A more suitable methodology is a hybrid system using network cameras that have both analog and IP addressable digital outputs. In this case, analog video from surveillance cameras is sent to locally installed DVRs via conventional coaxial cable. In addition, each camera has the ability to connect to the network via an RJ-45 jack provided on the rear of the camera. Both the output of the DVR and the network cable from the camera interface to a 16-port switch that is in turn connected to the client’s LAN (see Figure 1).
Hybrid flexibility
A hybrid system typically will yield 480 lines of horizontal resolution, as opposed to some 300 lines with a straight IP addressable system. In order to obtain equivalent quality images in a straight IP addressable system, one would essentially need to employ higher grade encoders and decoders, have an encoder for each camera in the system, and limit the number of cameras per PC to only four or five. This type of design is impractical and costly.The main advantage for the medical center employing the hybrid design is that all recording can be distributed in various telecommunications closets throughout the facility rather than being centralized, resulting in a higher degree of survivability from attack. Any camera in the system can be viewed live from the remote command and control center. Alternatively, security personnel can query any DVR in the system for a history of events or for recorded video images.

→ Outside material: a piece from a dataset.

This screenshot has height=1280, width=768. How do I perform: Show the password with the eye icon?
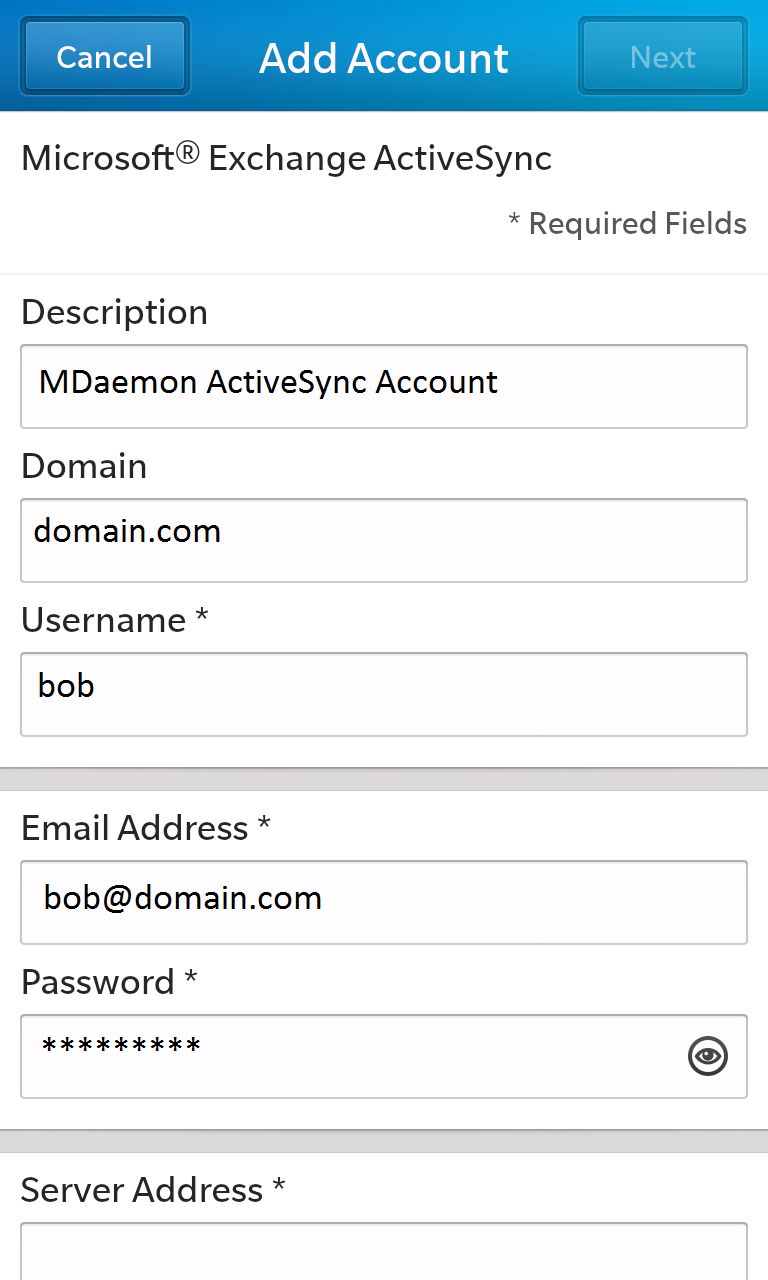point(707,1056)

The hybrid system provides a high resolution and, because of the proprietary compression algorithm used, compression losses are minimized. There is no critical LAN bandwidth issues or data processing limitations imposed on the system by the computer central processor. The result is 720 x 480 lines of video resolution transmitted at a high refresh rate.
Equipment chosen for this project includes Panasonic (Secaucus, N.J.) WV-NP472 color network cameras, WJ-GXE900 MPEG 2 Codex Encoders, WJ-GXD900 MPEG 2 Codex Decoders, WJ-HD316/320 320GB hard disc digital video recorders, and TH-50PHD6UY 50-inch high-definition plasma display screens. The DVRs were ordered with RAID 5 capability and feature a proprietary partitioned disc-management function that automatically divides the hard disc into three partitions: “Normal Recording”, “Event Recording” and “Copy.” Large flat-screen plasma monitors provided ample room for displaying multiple camera images. In the end, the overall system cost turned out to be fairly reasonable as compared to other equipment and system designs reviewed for the project.
The center will open this summer with a security system that includes 109 network security cameras and 187 access control card readers. New access control system card readers, interconnected to the existing access control system head-end, will be monitored both at the new lobby security console and in the IT Center. The lobby security console also will monitor the facility’s new network cameras.
To further maximize the recording capability of the DVRs, the system was configured to record only motion-activated events. Programmed to record at four images per second at a medium level of compression (field mode) with 50 percent estimated motion activity and a typical file size of 13 kilobytes, each 320 gigabyte hard disc recorder will be able to archive more than 10 days of video images at a fine level of resolution. By effectively reducing block/edge noises during compression, the system should be able to produce high quality pictures. Eliminating redundant data between adjacent fields should also help to achieve a 100 percent improvement over a conventional algorithm.